The flow rate of the hydraulic pump can also be adjusted. In every pressure, it is also expected that the pump delivers a particular flow rate.
As such, controlling the flow rate of a pump requires setting the output pressure towards the point using the P-V diagram, allowing the pump to provide the flow rate desired.
How to Adjust a 2 Stage Hydraulic Pump?
2 stage hydraulic pumps are often seen in hydraulic systems. They work by allowing the passage of different substances right into the pump, as well as the other components that are in the system. The different aspects of working can be adjusted, such as the valve accuracy, pressure settings, and creating minor adjustments using tools that you can find at home.
Here are the steps in adjusting a 2 stage hydraulic pump:
- Locate the adjustment screw that is situated at the back of the hydraulic gauge. For this process, you can use a flathead screwdriver in turning the screw. This step enables you to easily adjust the needle of the screw. When needed, you can also turn it into zero.
- This time, take time in adjusting the pressure switch. This switch can be found at the back of the hydraulic gauge. The best tool for this step is a wrench, using it to loosen the nut on the switch. Turn the adjusting screw afterwards. The pressure switch may also be adjusted in stopping the pump as it reaches a given setting in the pressure. Turn it in a counterclockwise direction to decrease the setting for the pressure switch.
After adjusting the 2 stage hydraulic pump, you can then focus your attention on adjusting the pressure regulating valve.
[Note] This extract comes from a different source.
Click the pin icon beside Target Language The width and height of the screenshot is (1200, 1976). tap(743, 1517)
This valve is situated right beside the pressure switch. This can be done with a wrench, loosening the nut on the switch.
Afterward, turn the screw in a clockwise motion to increase the setting for the pressure. Note that the switch needs to be adjusted to make sure that you can achieve a pressure differential of around 300 psi.
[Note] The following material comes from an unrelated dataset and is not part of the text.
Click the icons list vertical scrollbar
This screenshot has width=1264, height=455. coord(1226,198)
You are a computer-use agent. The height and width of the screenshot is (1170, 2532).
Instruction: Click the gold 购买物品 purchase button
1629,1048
How does a 2 stage hydraulic pump work? As mentioned earlier, this equipment is truly a life saver and very effective. It contains two sections for pumping, along with an internal pressure-sensing valve, cutting over between both. A section creates the maximum gallon per minute flow rate at a low pressure. Among the uses include drawing the piston back from a log after splitting the log. Drawing it back to the cylinder requires little force, and should be done fast, so as to expect the best possible flow rate at a lower pressure.